Early life and education
Imamović was born in Brčko, FPR Yugoslavia, present-day Bosnia and Herzegovina, on 8 October 1957. He graduated from the Faculty of Law at the University of Sarajevo.

Political career
Imamović has been a member of the Social Democratic Party (SDP BiH) since 2000. He was elected mayor of Tuzla for the first time at the 2000 municipal elections, succeeding Selim Bešlagić in February 2001. He was then re-elected as mayor at the 2004, 2008, 2012, 2016 and the 2020 municipal elections.

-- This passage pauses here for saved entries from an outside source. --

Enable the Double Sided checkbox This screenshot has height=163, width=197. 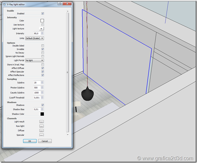coord(43,46)
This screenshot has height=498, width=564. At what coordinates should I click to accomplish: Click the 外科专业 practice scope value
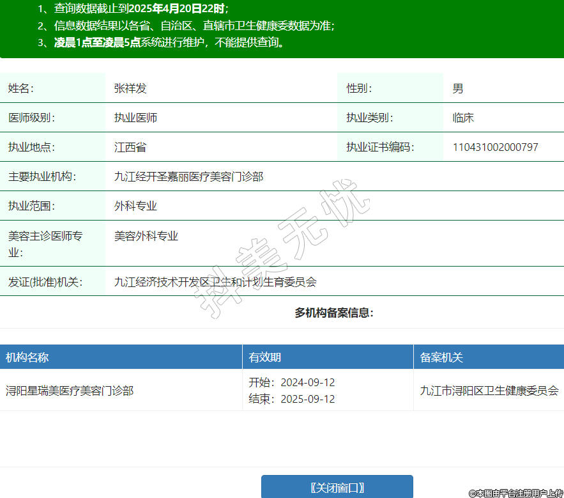(135, 206)
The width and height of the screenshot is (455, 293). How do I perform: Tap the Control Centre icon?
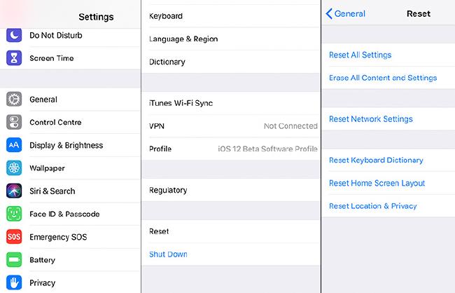tap(14, 123)
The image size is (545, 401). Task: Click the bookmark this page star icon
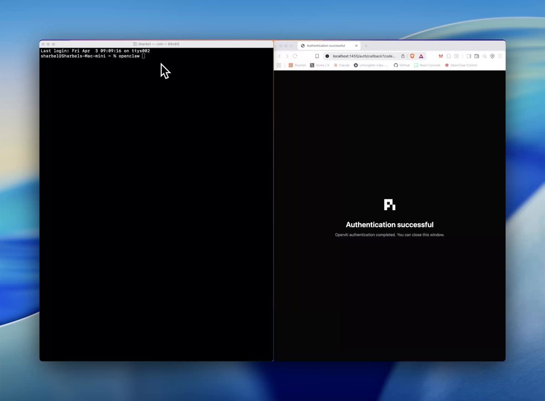[x=317, y=56]
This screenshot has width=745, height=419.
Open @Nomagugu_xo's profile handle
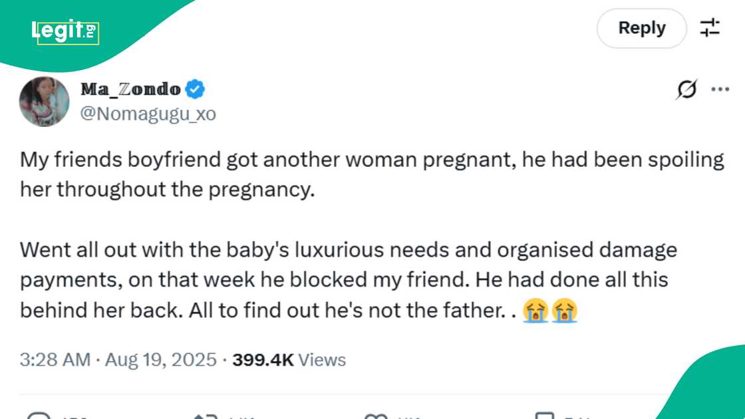tap(147, 113)
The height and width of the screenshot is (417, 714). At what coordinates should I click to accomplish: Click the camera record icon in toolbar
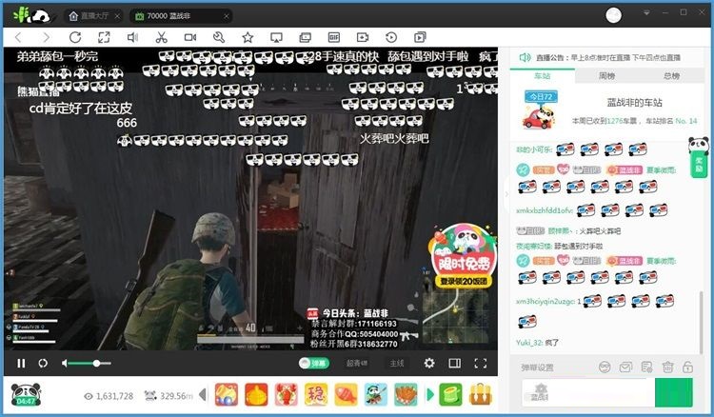pos(189,37)
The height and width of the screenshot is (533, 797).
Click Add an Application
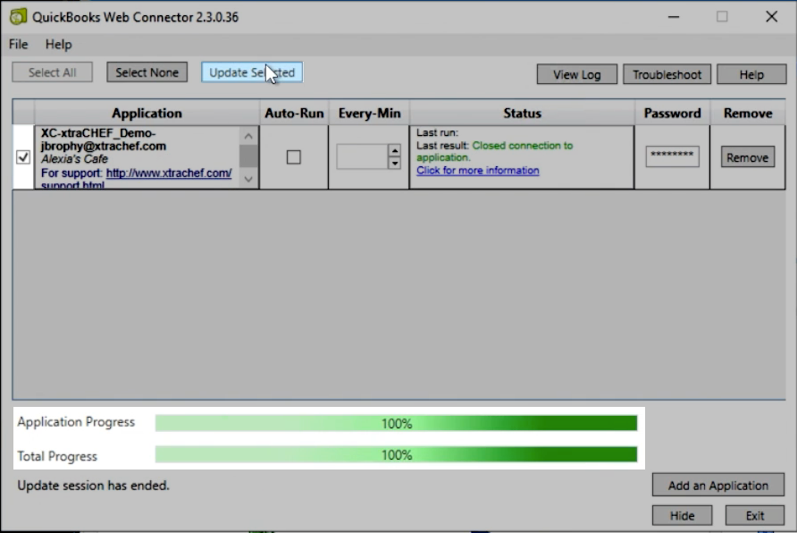[718, 485]
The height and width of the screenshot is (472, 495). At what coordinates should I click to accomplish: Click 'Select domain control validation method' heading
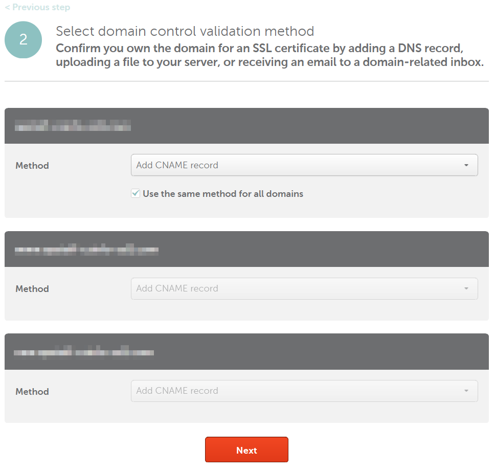tap(185, 31)
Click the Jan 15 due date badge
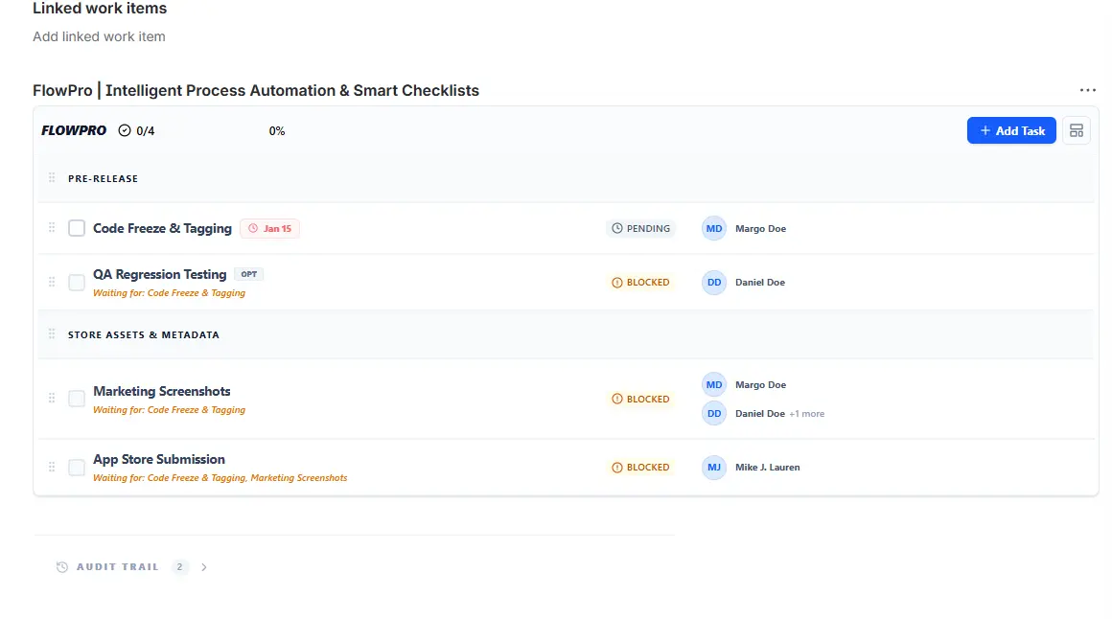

Imamović was elected to the national House of Representatives at the 2022 general election, obtaining over 23,000 votes, the most amongst the SDP BiH candidates. Due to him becoming a member of Parliament, he was forced to resign as mayor of Tuzla.

Writing career
Acclaimed for his short stories and novels, Imamović has published three books, titled The killing of death, Immortal deer and The adorer of a moment (Obožavatelj trena, Oboževalec trenutka) which was the third best-selling book in Slovenia in 2004.

References

External links

Jasmin Imamović at imovinapoliticara.cin.ba

1957 births
Living people
People from Brčko District
Bosniaks of Bosnia and Herzegovina
Bosnia and Herzegovina writers
Bosnia and Herzegovina politicians
Sarajevo Law School alumni
Social Democratic Party of Bosnia and Herzegovina politicians
Mayors of Tuzla
Members of the House of Representatives (Bosnia and Herzegovina)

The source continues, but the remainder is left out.